* DESCRIPTION OF THE TASK: Pictures aside, write out the data exactly as it reads.

(Saved data entries)
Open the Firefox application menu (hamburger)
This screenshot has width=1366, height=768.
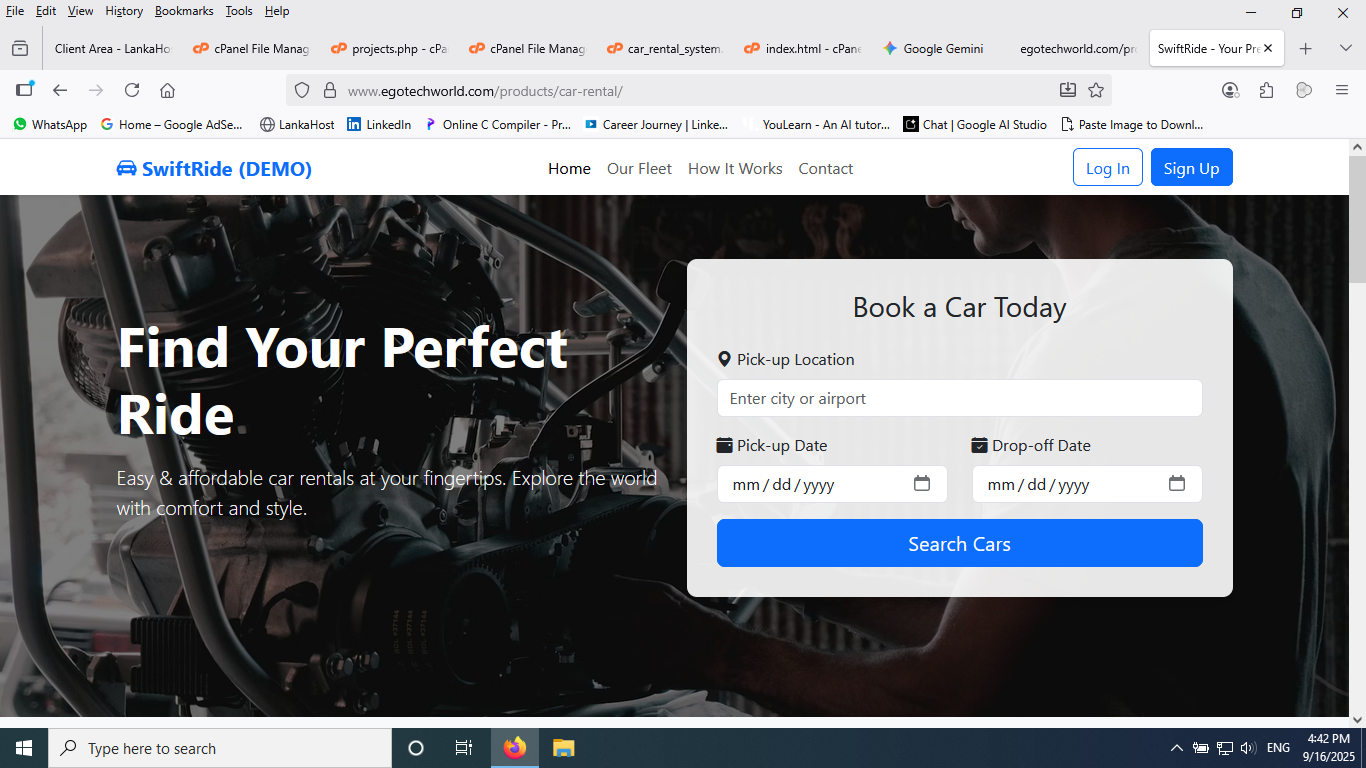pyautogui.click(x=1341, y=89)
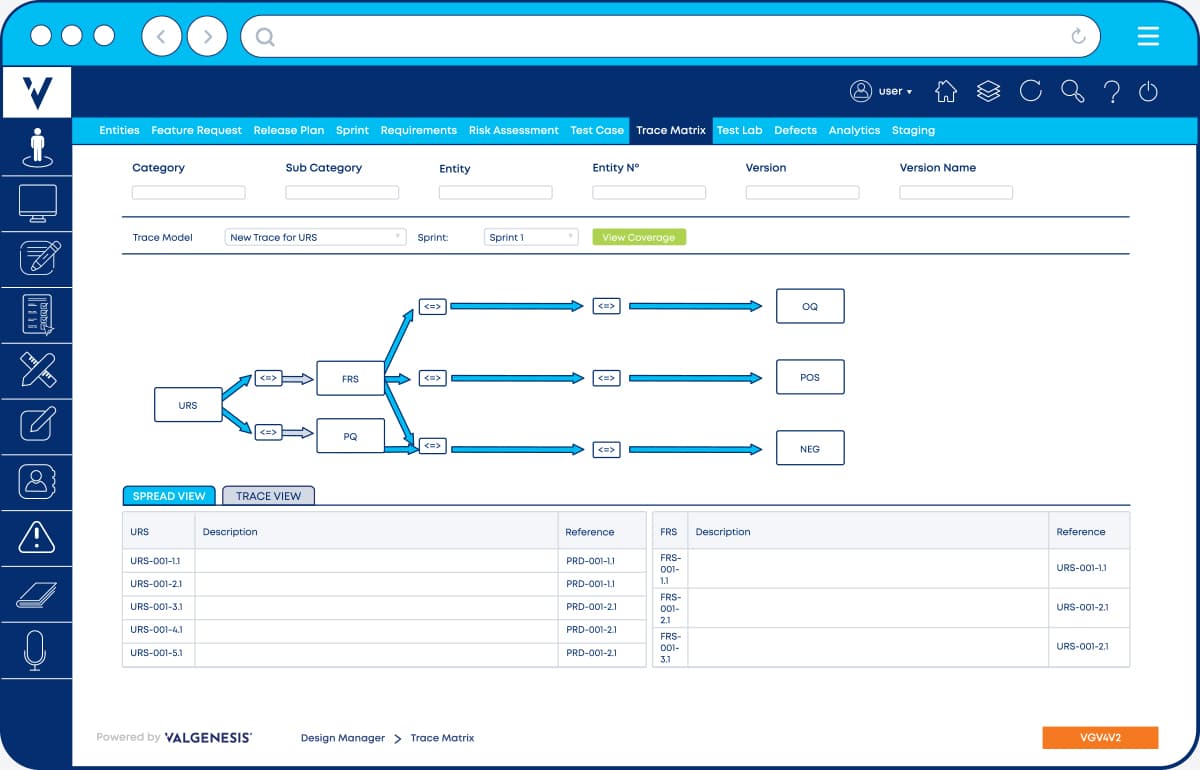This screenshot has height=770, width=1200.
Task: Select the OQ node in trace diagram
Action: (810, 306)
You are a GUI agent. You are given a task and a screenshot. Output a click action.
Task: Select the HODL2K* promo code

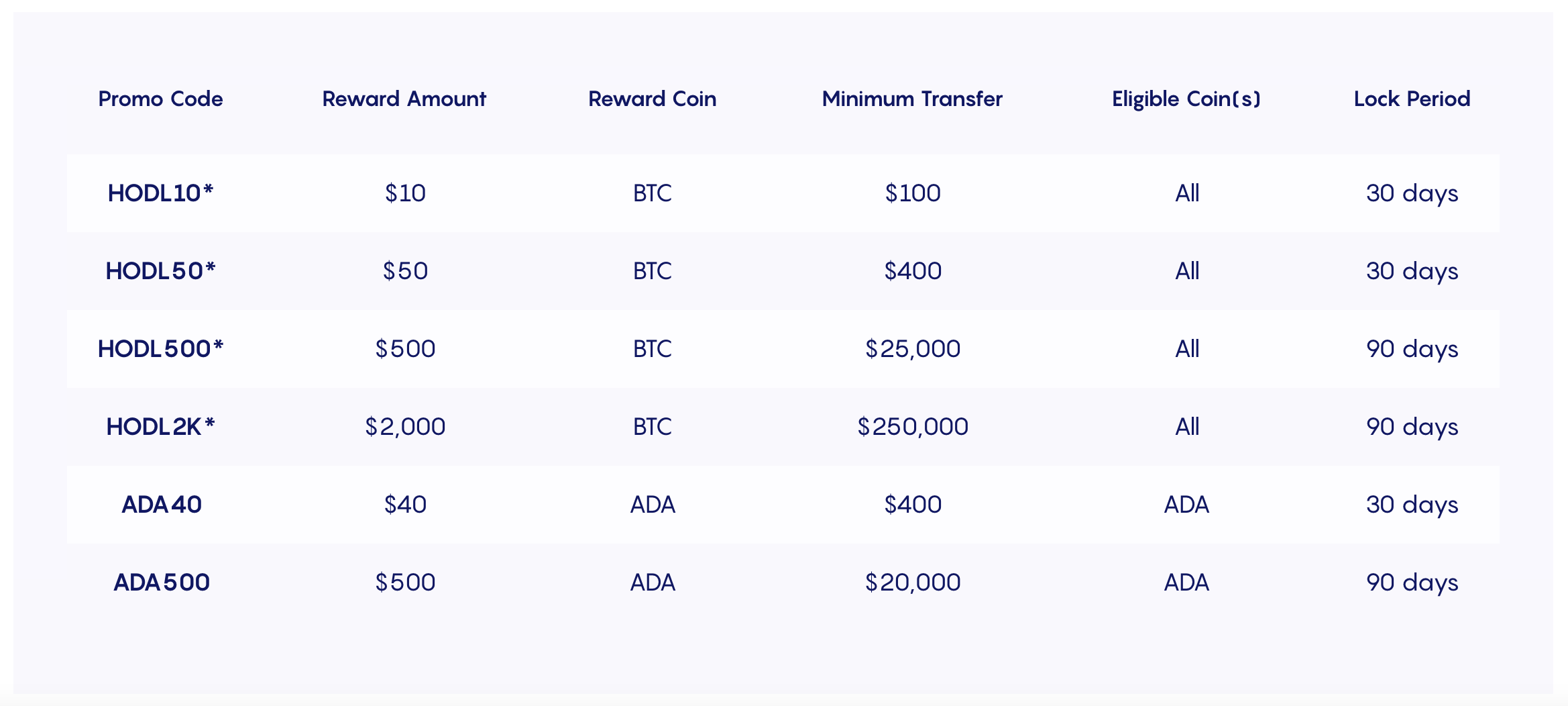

* SOLUTION:
Open the Firefox application menu (hamburger)
This screenshot has width=1366, height=768.
pyautogui.click(x=1341, y=89)
This screenshot has height=770, width=1200.
Task: Select the OQ node in trace diagram
Action: (810, 306)
You are a GUI agent. You are given a task and a screenshot. Output a click action.
Task: Select the HODL2K* promo code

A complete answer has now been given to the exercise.